** Listed records **
——————
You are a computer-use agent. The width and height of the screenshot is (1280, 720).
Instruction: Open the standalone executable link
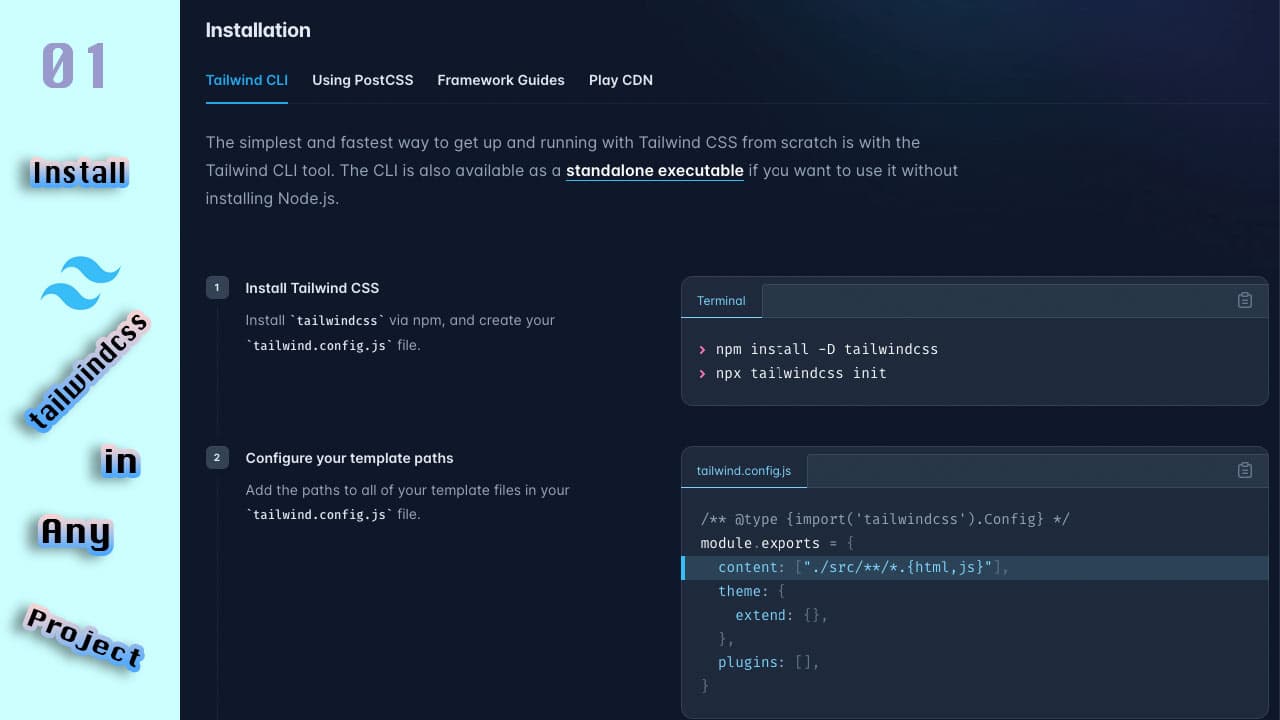654,170
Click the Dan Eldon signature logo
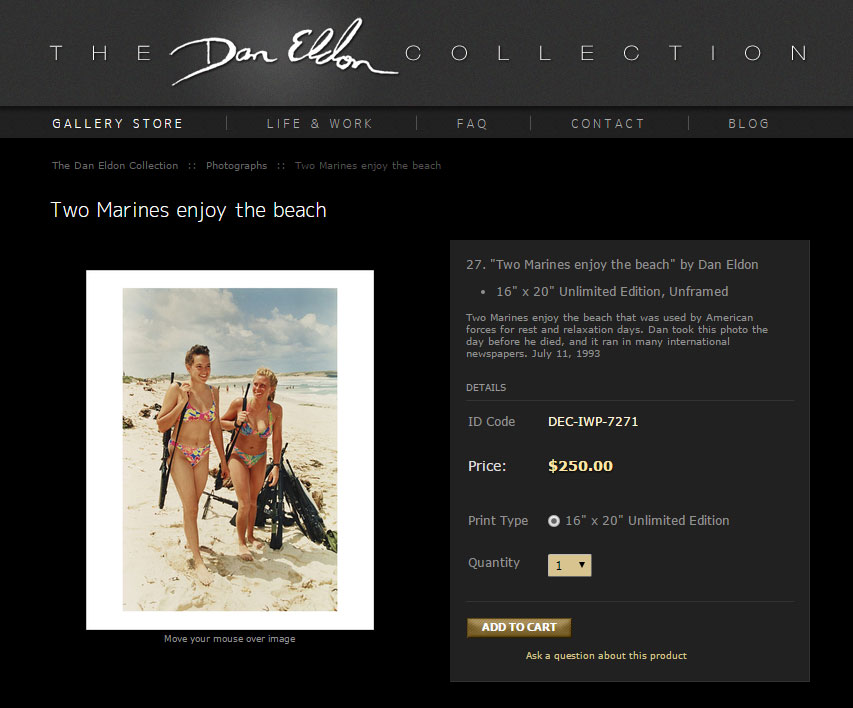 [284, 52]

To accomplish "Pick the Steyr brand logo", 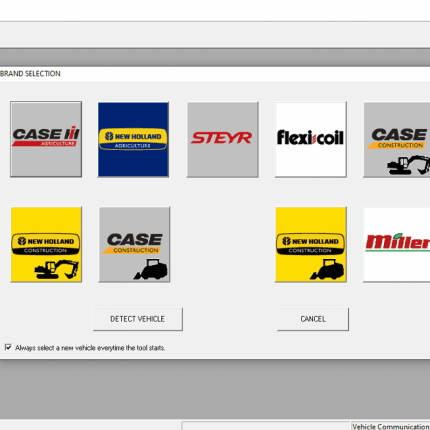I will coord(222,139).
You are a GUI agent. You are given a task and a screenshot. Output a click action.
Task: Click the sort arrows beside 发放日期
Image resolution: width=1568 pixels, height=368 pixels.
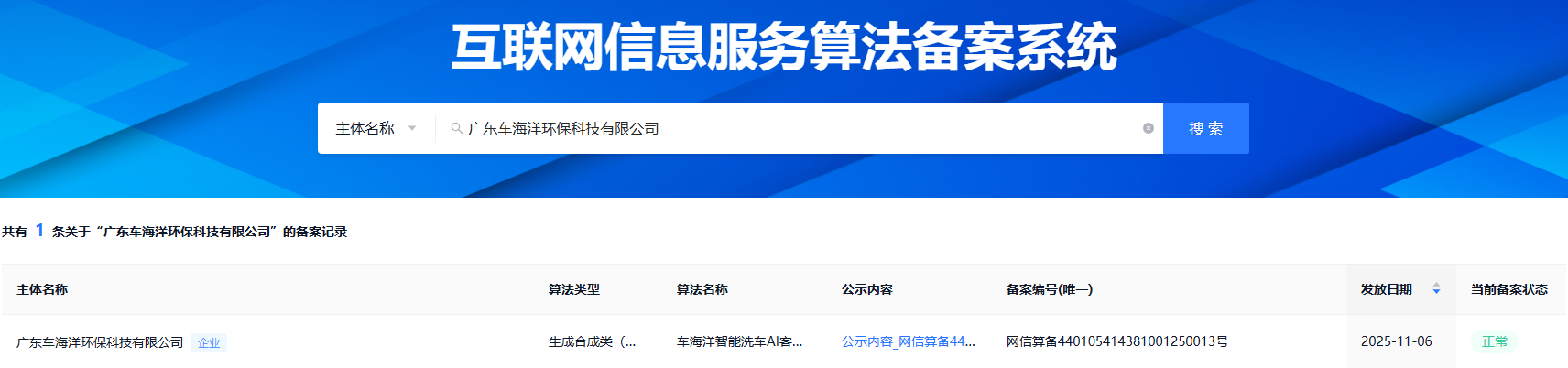point(1436,289)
——————
Rewrite the material from the line with "You are a GUI" through the end, swapping "sort arrows" for "sort icon" and leaving everything else unchanged. Leave the pictures out.

** Answer to the task **
You are a GUI agent. You are given a task and a screenshot. Output a click action.
Task: Click the sort icon beside 发放日期
Image resolution: width=1568 pixels, height=368 pixels.
point(1436,289)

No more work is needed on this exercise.